Instructions to follow
Find the word "will" in the records and copy every line where it occurs.

(Dataset entries)
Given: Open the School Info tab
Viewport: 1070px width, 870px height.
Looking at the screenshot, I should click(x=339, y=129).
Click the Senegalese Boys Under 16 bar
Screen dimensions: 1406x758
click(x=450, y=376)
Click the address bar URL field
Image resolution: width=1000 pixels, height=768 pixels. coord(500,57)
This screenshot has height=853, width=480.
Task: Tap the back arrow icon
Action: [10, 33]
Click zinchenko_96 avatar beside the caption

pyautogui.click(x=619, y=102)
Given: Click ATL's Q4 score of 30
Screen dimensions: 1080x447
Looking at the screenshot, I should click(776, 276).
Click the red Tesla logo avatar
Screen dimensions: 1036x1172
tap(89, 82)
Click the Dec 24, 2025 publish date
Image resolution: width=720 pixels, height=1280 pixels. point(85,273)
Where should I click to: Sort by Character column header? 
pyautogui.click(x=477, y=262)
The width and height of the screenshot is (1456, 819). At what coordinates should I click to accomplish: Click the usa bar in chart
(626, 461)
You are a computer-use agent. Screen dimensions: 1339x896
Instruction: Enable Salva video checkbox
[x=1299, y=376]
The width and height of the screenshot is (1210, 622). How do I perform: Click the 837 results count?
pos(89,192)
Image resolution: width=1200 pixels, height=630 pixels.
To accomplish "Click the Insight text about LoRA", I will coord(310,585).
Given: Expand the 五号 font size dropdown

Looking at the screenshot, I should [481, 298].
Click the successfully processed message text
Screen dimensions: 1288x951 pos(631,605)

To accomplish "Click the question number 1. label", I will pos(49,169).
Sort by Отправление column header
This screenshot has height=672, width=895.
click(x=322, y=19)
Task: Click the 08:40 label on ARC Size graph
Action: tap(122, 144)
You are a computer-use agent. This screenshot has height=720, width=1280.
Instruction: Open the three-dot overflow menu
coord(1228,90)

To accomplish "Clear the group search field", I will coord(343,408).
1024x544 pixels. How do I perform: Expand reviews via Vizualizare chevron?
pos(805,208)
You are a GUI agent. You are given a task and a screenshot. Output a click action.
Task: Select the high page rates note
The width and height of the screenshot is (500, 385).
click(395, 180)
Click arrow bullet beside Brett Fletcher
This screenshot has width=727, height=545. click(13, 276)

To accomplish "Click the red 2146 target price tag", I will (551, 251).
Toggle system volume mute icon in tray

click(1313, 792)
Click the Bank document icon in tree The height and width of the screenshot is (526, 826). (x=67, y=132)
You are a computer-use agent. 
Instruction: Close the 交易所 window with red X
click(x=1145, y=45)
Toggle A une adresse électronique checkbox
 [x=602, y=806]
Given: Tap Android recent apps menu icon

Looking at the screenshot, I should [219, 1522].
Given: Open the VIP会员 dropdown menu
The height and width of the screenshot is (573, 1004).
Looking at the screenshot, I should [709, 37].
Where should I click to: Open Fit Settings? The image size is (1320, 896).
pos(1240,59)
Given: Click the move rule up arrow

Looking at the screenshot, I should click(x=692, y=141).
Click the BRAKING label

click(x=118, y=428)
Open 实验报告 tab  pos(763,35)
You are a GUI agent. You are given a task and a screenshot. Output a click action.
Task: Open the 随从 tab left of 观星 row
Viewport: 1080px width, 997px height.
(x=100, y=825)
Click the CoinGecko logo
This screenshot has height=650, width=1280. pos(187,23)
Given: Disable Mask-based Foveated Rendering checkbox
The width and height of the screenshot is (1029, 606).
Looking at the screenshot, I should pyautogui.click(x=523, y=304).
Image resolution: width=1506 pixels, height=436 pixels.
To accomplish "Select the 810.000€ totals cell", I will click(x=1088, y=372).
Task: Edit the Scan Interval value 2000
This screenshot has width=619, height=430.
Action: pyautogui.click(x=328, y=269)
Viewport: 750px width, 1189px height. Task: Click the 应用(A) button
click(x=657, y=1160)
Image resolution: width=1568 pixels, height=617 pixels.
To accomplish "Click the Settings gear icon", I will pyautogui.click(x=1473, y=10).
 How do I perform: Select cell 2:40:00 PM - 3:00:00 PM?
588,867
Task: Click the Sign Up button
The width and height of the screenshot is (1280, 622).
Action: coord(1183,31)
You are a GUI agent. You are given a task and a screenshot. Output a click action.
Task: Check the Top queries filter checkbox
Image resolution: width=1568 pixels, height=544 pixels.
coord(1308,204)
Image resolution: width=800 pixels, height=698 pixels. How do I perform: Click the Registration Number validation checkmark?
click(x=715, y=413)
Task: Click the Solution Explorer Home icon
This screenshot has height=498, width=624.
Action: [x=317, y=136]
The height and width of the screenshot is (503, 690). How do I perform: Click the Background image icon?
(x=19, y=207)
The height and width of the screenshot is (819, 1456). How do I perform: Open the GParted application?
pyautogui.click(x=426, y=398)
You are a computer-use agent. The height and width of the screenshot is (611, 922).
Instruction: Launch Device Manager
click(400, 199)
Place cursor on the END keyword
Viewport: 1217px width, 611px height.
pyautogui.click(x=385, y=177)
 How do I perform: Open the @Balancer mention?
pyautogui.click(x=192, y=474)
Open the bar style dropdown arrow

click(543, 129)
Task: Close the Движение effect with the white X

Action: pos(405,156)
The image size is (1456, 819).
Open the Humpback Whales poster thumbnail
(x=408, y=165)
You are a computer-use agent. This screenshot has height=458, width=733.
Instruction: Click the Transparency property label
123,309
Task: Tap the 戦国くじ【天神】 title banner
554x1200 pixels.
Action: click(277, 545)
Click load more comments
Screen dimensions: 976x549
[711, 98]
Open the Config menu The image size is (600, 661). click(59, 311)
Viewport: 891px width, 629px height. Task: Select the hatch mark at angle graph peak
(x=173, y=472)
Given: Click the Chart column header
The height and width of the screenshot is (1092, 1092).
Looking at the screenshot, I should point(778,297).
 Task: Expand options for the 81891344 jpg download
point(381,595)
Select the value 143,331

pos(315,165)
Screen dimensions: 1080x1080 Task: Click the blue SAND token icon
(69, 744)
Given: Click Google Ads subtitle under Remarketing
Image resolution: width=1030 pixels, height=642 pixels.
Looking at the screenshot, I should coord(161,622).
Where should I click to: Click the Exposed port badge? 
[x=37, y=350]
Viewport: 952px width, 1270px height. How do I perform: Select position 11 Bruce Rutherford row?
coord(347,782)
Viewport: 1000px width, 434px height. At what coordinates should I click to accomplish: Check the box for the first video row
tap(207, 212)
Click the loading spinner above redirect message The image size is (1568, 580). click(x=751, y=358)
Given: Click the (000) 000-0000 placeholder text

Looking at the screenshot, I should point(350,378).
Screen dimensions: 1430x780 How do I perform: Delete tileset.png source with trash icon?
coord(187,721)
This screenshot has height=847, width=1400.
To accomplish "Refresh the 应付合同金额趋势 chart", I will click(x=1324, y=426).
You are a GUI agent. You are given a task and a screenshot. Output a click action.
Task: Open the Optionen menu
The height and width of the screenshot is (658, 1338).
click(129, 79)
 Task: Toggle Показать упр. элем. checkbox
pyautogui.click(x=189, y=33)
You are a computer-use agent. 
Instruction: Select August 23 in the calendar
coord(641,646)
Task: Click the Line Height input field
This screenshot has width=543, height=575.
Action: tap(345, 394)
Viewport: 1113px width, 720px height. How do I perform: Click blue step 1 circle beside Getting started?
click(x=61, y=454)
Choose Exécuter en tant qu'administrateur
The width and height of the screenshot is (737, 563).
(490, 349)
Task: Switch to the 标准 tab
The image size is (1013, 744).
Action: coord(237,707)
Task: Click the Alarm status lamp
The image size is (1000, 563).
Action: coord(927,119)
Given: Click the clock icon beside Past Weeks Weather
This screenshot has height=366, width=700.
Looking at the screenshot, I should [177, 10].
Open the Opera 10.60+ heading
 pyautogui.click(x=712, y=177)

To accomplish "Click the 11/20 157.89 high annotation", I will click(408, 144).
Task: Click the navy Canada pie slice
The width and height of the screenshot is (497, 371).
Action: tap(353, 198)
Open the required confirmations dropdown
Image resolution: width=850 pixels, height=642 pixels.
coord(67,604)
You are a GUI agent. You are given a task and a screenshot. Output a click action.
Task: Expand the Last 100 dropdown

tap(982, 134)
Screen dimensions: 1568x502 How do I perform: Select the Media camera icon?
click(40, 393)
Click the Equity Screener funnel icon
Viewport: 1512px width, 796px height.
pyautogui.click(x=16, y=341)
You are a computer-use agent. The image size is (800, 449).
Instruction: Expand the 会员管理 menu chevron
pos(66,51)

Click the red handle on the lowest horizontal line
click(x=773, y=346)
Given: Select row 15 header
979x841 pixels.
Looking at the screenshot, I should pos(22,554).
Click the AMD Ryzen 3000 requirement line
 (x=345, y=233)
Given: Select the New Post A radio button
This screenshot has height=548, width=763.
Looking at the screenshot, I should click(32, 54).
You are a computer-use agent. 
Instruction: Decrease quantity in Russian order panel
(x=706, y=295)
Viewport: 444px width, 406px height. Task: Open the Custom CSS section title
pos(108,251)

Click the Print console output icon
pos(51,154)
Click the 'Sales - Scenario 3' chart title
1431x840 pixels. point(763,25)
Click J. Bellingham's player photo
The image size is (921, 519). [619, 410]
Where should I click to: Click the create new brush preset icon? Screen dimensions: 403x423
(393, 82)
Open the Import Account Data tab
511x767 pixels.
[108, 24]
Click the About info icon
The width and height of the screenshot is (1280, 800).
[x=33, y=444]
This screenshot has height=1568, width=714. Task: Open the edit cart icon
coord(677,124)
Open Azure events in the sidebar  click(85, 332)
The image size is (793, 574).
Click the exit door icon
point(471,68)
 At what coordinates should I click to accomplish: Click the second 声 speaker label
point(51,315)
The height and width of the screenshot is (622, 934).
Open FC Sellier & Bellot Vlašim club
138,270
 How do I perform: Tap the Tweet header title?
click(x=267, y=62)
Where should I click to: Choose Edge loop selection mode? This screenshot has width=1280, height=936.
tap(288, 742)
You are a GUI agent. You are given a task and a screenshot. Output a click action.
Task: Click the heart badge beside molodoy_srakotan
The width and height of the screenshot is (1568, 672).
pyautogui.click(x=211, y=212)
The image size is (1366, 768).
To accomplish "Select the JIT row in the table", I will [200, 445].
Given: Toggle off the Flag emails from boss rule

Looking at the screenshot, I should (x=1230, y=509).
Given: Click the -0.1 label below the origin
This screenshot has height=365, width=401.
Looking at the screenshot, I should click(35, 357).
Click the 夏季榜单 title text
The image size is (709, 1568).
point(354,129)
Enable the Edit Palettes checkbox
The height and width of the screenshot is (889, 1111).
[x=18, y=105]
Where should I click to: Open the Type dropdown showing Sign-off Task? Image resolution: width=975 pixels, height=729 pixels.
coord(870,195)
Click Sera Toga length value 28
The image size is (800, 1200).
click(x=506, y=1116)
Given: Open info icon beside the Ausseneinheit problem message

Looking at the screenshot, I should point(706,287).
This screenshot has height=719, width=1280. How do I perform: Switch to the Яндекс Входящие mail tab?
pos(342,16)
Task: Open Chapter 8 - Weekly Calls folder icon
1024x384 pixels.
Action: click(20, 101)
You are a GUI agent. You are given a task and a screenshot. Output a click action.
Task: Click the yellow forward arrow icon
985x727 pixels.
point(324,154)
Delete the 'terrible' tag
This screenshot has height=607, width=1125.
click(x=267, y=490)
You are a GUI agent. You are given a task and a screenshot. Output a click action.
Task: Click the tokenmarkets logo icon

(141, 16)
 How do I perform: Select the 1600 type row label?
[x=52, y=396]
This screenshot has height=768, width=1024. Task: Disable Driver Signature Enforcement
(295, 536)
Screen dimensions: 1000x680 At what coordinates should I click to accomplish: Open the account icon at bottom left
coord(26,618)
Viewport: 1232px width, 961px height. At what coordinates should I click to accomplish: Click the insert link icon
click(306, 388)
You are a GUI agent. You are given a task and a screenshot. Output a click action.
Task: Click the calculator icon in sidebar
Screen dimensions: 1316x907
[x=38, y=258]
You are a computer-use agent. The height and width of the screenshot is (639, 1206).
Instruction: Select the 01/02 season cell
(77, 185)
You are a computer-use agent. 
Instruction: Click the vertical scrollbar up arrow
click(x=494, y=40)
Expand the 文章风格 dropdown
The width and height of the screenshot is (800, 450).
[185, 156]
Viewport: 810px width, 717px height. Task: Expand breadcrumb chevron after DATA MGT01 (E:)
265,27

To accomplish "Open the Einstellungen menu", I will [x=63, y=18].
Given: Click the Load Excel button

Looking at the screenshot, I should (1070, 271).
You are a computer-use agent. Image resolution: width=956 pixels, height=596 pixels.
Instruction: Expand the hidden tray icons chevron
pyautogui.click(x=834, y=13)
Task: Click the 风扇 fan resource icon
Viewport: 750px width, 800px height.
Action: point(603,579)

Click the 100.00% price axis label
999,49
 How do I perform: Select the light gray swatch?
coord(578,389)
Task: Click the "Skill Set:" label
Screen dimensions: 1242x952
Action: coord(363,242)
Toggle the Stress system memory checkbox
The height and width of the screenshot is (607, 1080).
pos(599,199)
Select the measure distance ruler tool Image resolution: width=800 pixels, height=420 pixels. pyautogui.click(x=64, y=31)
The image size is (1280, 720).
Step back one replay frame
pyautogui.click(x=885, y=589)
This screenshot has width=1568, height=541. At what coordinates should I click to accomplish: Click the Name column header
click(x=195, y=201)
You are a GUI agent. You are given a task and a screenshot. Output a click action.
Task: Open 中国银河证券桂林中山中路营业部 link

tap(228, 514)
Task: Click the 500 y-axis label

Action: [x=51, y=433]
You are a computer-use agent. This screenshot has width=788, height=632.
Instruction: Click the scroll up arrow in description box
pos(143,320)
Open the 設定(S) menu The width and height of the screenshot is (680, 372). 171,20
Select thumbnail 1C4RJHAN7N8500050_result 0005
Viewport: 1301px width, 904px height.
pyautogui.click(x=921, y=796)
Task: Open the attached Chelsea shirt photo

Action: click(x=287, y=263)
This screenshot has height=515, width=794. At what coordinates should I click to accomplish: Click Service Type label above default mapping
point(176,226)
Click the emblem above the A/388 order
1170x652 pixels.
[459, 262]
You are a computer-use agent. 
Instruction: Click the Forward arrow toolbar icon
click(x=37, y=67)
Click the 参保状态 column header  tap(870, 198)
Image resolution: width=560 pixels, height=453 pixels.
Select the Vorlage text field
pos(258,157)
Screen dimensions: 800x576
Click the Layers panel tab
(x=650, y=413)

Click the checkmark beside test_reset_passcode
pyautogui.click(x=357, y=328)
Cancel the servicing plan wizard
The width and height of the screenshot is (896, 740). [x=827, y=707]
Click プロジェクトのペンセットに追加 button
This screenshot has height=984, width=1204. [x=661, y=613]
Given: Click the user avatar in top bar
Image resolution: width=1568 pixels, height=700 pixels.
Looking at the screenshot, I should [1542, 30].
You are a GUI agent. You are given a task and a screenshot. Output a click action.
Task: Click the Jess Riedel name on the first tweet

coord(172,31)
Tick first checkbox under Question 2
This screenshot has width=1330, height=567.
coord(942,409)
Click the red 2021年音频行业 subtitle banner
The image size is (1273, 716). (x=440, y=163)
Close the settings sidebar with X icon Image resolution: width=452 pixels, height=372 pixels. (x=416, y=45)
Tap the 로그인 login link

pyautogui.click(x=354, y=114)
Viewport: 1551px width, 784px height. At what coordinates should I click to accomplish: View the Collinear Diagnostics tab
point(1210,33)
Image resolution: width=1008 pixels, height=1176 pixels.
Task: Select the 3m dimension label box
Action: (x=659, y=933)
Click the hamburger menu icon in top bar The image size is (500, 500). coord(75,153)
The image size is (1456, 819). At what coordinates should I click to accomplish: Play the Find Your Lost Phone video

Your solution
To accomplish "Click the Insight text about LoRA", I will coord(310,585).
To accomplish "Click the question number 1. label", I will pos(49,169).
To accomplish "Clear the group search field", I will coord(343,408).
To accomplish "Click the red 2146 target price tag", I will (551, 251).
To accomplish "Select the 810.000€ totals cell", I will click(x=1088, y=372).
To accomplish "Click the Settings gear icon", I will pyautogui.click(x=1473, y=10).
To accomplish "Refresh the 应付合同金额趋势 chart", I will click(x=1324, y=426).
To accomplish "Click the 11/20 157.89 high annotation", I will click(408, 144).
To accomplish "Select the JIT row in the table", I will [200, 445].
To accomplish "Open the Einstellungen menu", I will [x=63, y=18].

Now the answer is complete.